My Airtable helps me hold all of these tasks together.

Here are some of the other no-code tools that I use:

Zapier: All my interactions get automatically plugged into my email because there’s a zap that moves it into the system right away.

Notion: I use notion to view my systems and tasks on dashboards that can be customized based on what I need to see first.

The birth of Daretable

When I was creating a mind-map of the new system for AirTable, I realized that so much of what I do for a living was already tied up in how I wanted the system to behave.

When clients ask me to do an event or consult, one of the things I allow them to pick is a "feeling" they want to have when the engagement is over. This helps me tailor the content, communication style, and even how I speak!

As I mapped out the system, I realized that I could actually start before the required "feeling" selection and define everything in my life through the value that it aligned to.  No longer did I pay my mortgage, but instead spent home on "home". If I answered an email from a potential client, it wasn't "work"; it was "service".

Suddenly I realized that my AirTable was more than a database; it was a map to everything and everyone I value.

This included weekly meetings with my family and friends to review how we aligned to our values each week and what we intended to focus on the next week!

The birth of Caretable

After two years of this system, I took time to spin up a second system around how spiritually connected I was, so I could start to map not only my feelings but actually change my perception of time.
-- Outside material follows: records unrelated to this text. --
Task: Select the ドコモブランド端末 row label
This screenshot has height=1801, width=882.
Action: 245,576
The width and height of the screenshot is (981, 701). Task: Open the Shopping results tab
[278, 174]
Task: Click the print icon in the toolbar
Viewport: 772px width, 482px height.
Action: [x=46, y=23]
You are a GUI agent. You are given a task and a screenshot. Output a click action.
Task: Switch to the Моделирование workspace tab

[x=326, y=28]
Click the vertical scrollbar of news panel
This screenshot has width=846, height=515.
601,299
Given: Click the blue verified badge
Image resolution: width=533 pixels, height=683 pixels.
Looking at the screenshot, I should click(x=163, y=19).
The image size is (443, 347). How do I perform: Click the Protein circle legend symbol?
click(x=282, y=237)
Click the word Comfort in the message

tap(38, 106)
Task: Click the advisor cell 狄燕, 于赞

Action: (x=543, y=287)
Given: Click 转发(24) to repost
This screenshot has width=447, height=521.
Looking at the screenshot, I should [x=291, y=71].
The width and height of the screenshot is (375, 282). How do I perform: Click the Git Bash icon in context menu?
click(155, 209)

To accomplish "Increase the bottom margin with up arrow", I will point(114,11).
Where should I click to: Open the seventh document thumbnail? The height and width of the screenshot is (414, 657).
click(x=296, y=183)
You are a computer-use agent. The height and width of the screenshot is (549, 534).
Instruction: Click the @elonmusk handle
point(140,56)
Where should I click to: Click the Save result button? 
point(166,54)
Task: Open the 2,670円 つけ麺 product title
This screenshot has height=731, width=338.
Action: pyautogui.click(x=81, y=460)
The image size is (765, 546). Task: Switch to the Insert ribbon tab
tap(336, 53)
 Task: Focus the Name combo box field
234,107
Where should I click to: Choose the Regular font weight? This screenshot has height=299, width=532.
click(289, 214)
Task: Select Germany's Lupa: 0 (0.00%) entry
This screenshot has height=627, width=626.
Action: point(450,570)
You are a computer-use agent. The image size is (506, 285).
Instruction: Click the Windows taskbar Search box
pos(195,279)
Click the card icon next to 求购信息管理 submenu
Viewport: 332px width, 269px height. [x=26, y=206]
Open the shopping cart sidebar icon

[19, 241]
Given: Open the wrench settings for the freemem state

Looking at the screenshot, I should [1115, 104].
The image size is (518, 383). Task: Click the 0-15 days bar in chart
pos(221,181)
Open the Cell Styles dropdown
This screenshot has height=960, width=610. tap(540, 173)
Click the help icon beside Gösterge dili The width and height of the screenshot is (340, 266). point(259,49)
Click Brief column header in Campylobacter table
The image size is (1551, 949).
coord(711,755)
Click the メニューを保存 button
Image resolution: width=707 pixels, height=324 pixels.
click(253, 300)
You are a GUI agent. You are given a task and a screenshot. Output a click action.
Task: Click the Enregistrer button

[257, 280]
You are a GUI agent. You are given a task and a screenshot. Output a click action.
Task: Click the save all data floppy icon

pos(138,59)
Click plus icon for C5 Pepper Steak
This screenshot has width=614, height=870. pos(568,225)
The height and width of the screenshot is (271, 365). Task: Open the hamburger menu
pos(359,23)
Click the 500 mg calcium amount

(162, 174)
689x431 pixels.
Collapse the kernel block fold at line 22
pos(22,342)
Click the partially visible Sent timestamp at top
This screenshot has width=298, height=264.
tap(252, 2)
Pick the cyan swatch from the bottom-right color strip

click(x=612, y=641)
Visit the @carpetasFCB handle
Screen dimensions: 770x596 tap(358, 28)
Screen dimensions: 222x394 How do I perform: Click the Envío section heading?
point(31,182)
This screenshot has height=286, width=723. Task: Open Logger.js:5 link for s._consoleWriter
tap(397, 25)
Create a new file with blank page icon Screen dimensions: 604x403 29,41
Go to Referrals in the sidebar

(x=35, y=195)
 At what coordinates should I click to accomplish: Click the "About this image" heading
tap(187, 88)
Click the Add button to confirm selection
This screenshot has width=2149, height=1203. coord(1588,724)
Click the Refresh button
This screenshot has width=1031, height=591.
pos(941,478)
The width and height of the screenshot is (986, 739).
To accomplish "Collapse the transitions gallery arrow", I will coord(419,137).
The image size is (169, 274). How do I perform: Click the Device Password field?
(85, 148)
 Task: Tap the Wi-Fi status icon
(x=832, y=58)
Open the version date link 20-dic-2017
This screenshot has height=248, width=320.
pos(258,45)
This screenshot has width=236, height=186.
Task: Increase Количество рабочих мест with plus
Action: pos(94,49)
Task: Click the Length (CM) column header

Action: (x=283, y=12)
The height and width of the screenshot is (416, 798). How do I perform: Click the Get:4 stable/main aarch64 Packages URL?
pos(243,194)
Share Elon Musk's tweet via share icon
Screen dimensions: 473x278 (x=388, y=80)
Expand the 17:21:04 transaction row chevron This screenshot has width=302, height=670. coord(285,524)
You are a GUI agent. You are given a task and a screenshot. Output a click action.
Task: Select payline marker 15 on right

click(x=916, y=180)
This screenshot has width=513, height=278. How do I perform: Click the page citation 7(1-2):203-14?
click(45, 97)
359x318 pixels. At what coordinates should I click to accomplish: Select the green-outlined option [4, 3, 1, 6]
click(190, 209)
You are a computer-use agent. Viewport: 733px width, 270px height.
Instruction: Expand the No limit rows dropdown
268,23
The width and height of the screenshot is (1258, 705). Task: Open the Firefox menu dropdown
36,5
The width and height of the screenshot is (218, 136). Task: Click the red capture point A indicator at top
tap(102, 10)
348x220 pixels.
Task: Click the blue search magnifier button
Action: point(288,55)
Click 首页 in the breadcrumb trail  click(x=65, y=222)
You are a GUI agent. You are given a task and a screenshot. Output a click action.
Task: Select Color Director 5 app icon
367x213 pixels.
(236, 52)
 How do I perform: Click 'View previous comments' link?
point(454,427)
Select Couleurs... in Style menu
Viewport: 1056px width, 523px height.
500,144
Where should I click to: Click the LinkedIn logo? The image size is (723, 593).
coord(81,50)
For the second system, I created a database of all the celestial functions for the 2020s. Sunrises, sunsets, moon phases, zodiac alignments, Chinese New Year! Then I took that massive temporal dataset and built a tarot card reader to allow me each day to see where I was in time, and next, journal, reflect, and log how I was feeling.

Each day I get an email from CareTable with where I am in time, and a Twitter bot account that shares today's place in time for me!

I recently linked the two systems together to bring the people into my life into my spiritual practices in time and have found a remarkable sense of calm in my world.

Building OurBalance

My stack is pretty simple. Everything starts in Miro, so I can visually map it. Then I move it to AirTable to make it functionally designed. Finally, I use an AirTable front-end called Pory.io to make my systems accessible!

I try to never use any more automation or add-ons than required to do the smallest amount! People may not realize it, but no-code can become expensive and complex rather quickly.

Connectedness at scale

Today, there are a million apps, services, and options to log your life, try to manage your time, become more productive, or just hustle. Yet, they all are other people's versions of the life you should live.

We have an epidemic of people who are living lives designed by other people. I wanted to design my own life (DareTable) and death (CareTable).

The first step to working with your hyper-connected life is understanding your time and creating balance. Lots of apps will let you measure your time, but none will tell you if you’re balanced.  To measure and balance and balance your time you need to decide that some things are fundamental. Rest, Work, Play, and Movement.  Once those are balanced, you have the platform to start to make better choices.

To get started download and try “OurBalance”. The app will passively, anonymously, and instantly allow you to see your time and focus on keeping it balanced without overachieving in any one area.

You can’t save time, you can only spend it better!

Thanks for sharing your story with us, Chris!